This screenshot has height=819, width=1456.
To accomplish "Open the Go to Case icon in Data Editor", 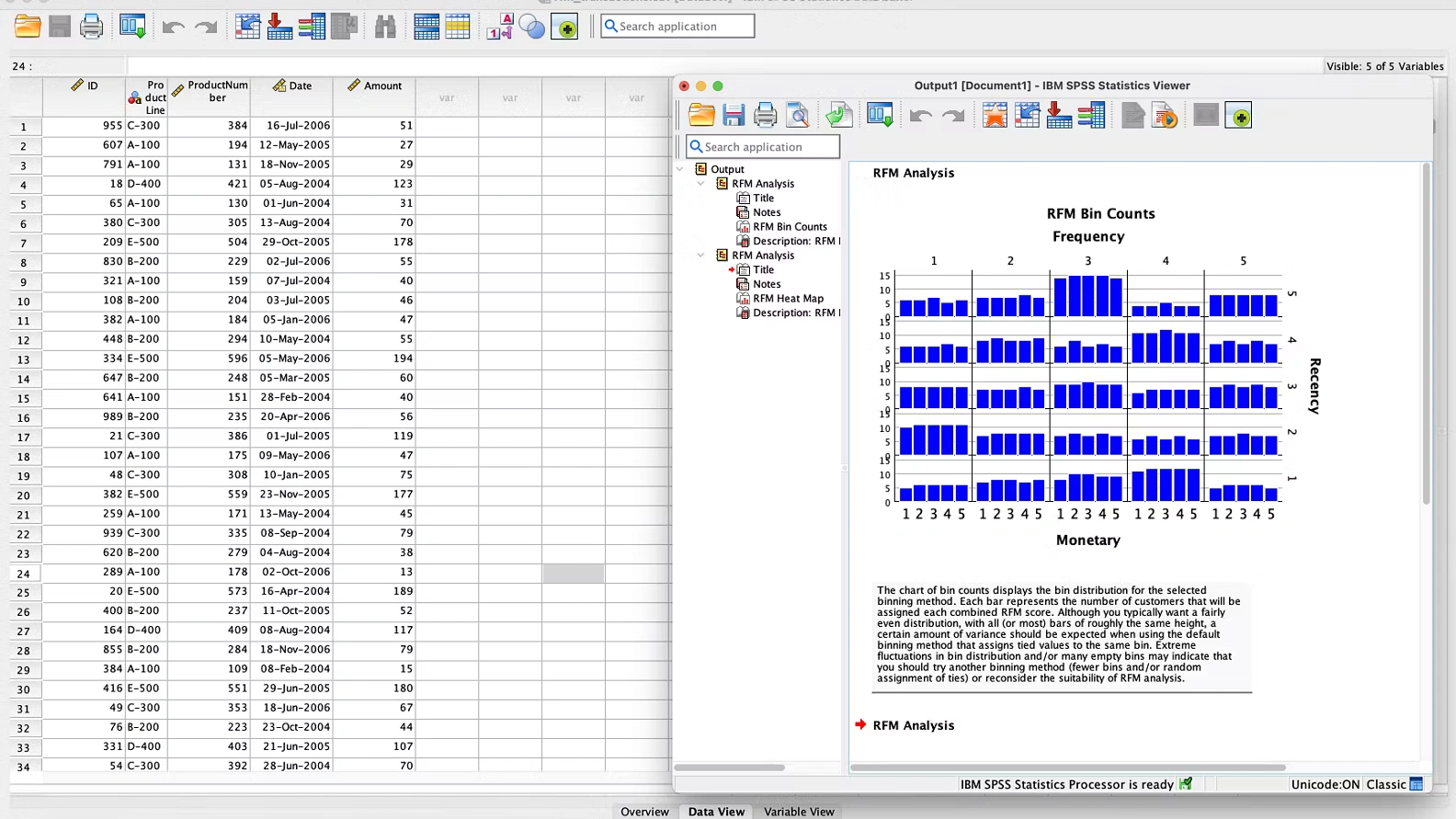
==
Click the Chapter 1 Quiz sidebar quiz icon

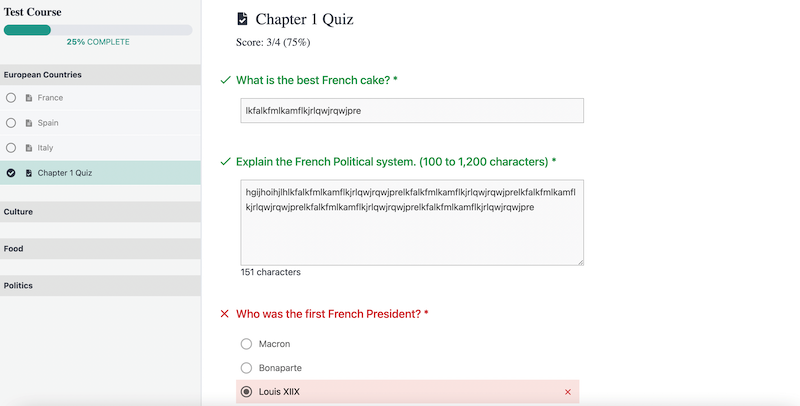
==
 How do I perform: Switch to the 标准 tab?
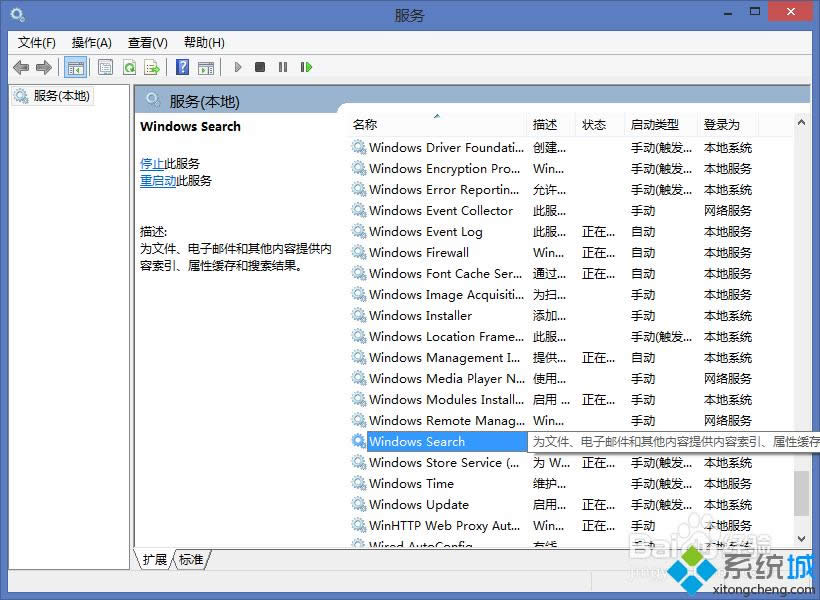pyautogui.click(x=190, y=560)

Assignment
Copy word for word only the lines above from the one with "This screenshot has height=819, width=1456." through the one with "to Case icon". Leave pictures out.

Task solution
This screenshot has height=819, width=1456.
To accomplish "Open the Go to Case icon in Data Editor", 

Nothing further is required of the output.